■ **The task**: Rewrite the entries from the line containing "Mute sound with the speaker icon in game" up to and including the line containing "Instruction: Click the", keeping the requests and increasing every coordinate in the answers by 77. Leave the pictures out.

■ **Record set**:
--- BEGIN ---

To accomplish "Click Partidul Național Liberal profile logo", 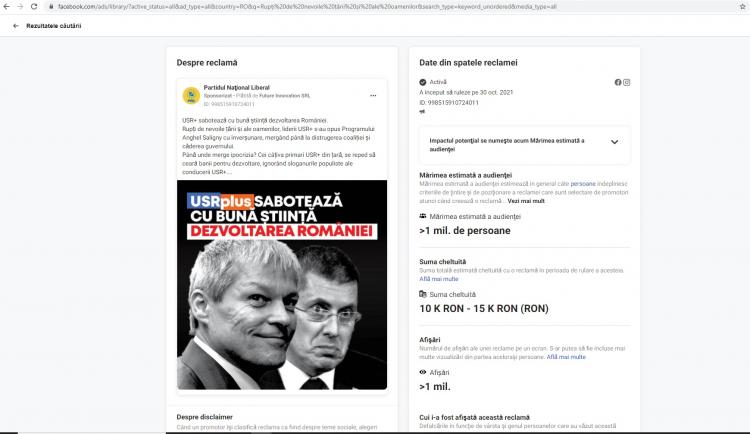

--- END ---
--- BEGIN ---

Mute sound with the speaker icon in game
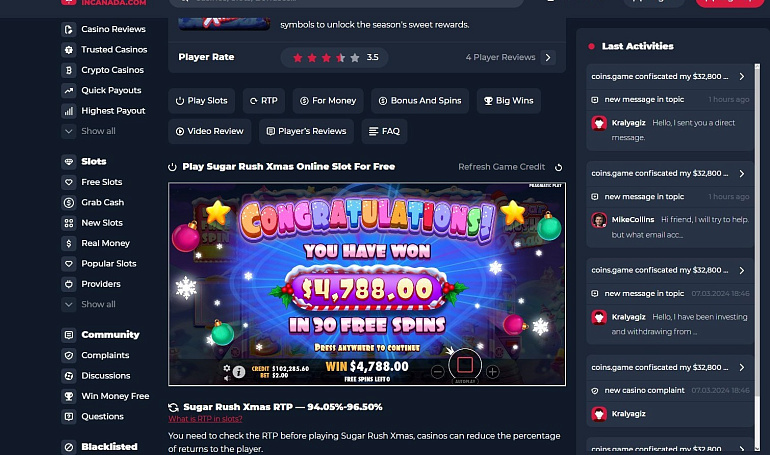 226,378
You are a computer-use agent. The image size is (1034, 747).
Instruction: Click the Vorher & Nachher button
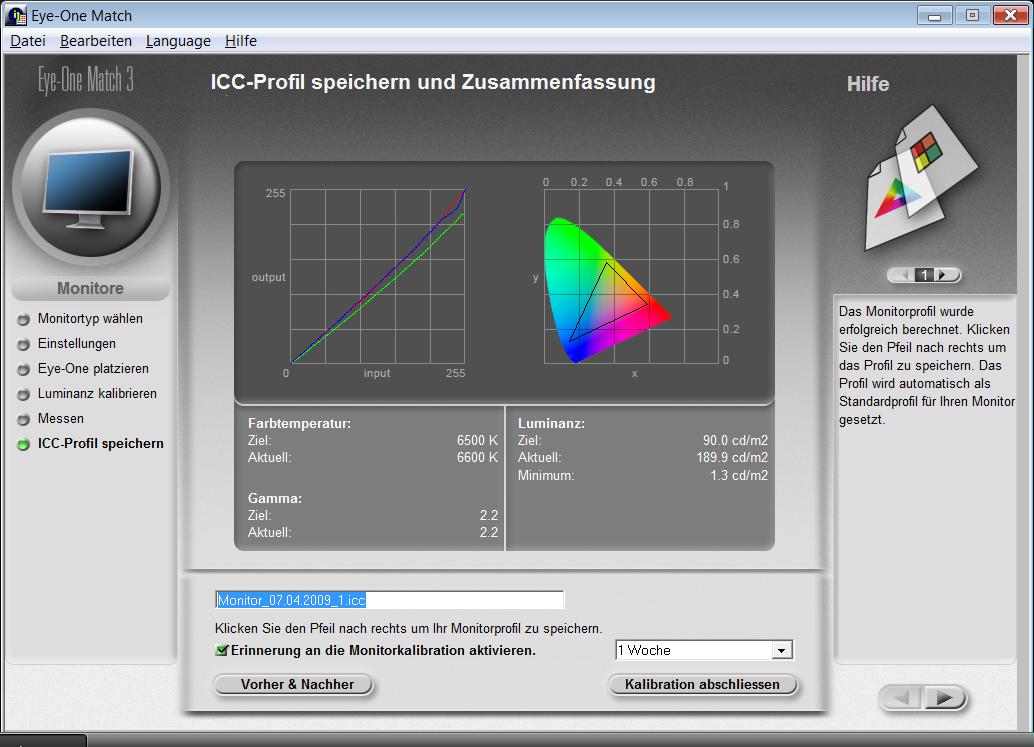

--- END ---
--- BEGIN ---

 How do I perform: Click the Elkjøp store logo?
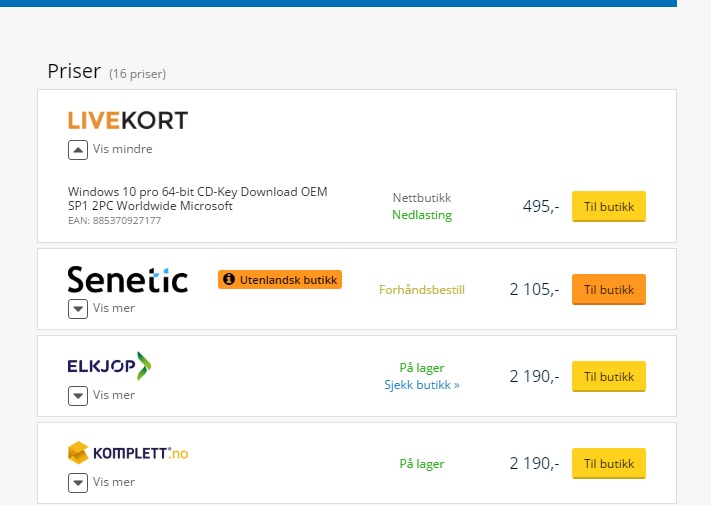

--- END ---

■ **Worked solution**:
Mute sound with the speaker icon in game
 303,455
You are a computer-use agent. The image size is (1034, 747).
Instruction: Click the Vorher & Nachher button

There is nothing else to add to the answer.